67 Percent Of Active Duty Military Question If Their Absentee Ballots Get Counted
In 2000, the Florida ballots of overseas service members were a key point of controversy in the Bush vs. Gore election. Now, 16 years later, little has changed for most overseas troops, who still have to vote absentee mostly through international mail.
Florida lawmakers did create a task force this year to study developing an online voting system for military and overseas voters. But task for members aren’t expected to meet until after the 2016 November election.
However, a handful of other states are experimenting with more modern electronic ballot return.
If you’re active duty military on base, aboard ship or in a combat zone, absentee voting can be a complex process because each state has its own regulations.
So, the Department of Defense created the Federal Voting Assistance Program (FVAP) to simplify access. But director Matt Boehmer said many service members remain frustrated with the process.
“One of the things that our active duty military told us was the fact that 67 percent of them weren’t confident that their ballot was counted,” Boehmer said referring to a 2014 post-election survey. “Certainly that 67 percent number gets people’s attention and it certainly got my attention.”
All states are required to provide overseas voters an electronic ballot. All 50 do so by email and online. Most offer faxed ballots and paper ballots can still be requested.
But returning a voted absentee overseas ballot is where it gets tricky. Eighteen states require ballots to be returned only through the mail. The other 32 allow some form of electronic return but it varies widely.
For instance, Florida accepts overseas ballots only by mail or fax.

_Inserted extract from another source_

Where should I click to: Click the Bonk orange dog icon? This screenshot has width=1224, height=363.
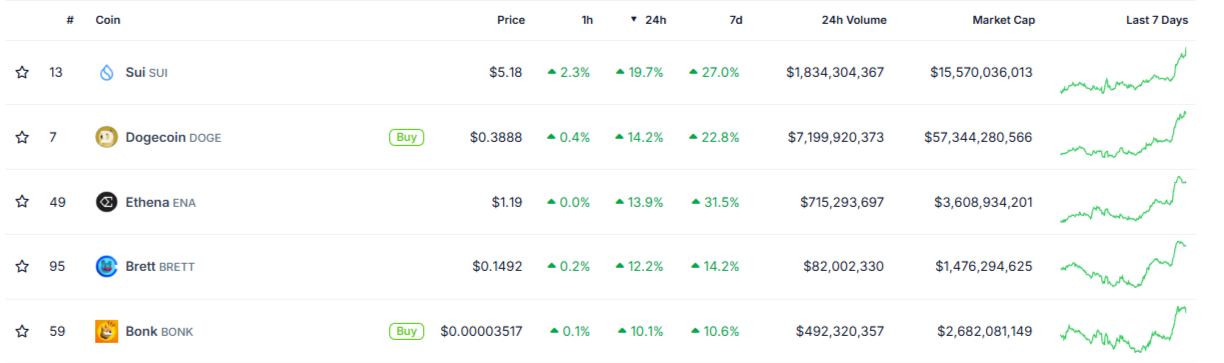coord(107,331)
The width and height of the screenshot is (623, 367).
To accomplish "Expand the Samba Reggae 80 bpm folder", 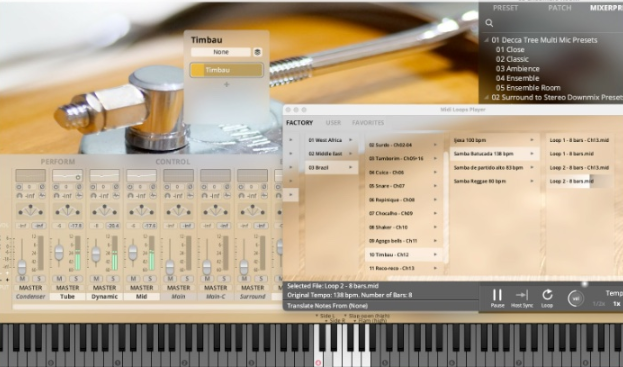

“If you’re in a Forward Operation Base in the middle of the mountains in Afghanistan there’s no option to fax,” said U.S. Army veteran Diego Echeverri. “And you’re not going to have a scanner, you’re not going to have these devices.”
Echeverri served in Afghanistan from 2003 to 2004 and is Florida director for the advocacy group, Concerned Veterans for America (CV4A).
Dan Caldwell, CV4A vice president of communications and policy, is an Iraq War veteran. He said their generation expects the ease of electronic voting.
“If troops can Skype overseas in most locations now with their family members, then they should be able to find a way to securely and secretly vote,” Caldwell said. “And I think that can work. I think we have the technology to do it. It just requires some government bureaucrats to get off their butts and actually do it.”
But it’s not just bureaucrats; state lawmakers decide their states’ election rules.
And it’s a balancing act between giving voters the convenience of online access versus protecting the integrity of their ballot.
“We’ve got legislators who are very interested in meeting the needs of military members,” said Wendy Underhill, program director for elections and redistricting with the National Conference of State Legislatures. “They are younger. They are used to using electronic interactions for every single thing in their life, and so, there is that push against the security.”
Four states do provide online voting to limited groups like military personnel in combat zones. Alaska is the first state to allow everyone to vote online. Yet, Underhill says the Alaska process is not all that simple.
“Not only do they cast their ballot online, they have to printout a voter identification certificate and something else and get it signed by themselves and a couple of witnesses. And then, scan that back in and send it too. And so it’s not that it’s an easy process,” Underhill said.
Looking at the bigger picture, 56 percent of active duty military, in the 2014 FVAP survey, said the process to get an absentee ballot was too complicated and confusing.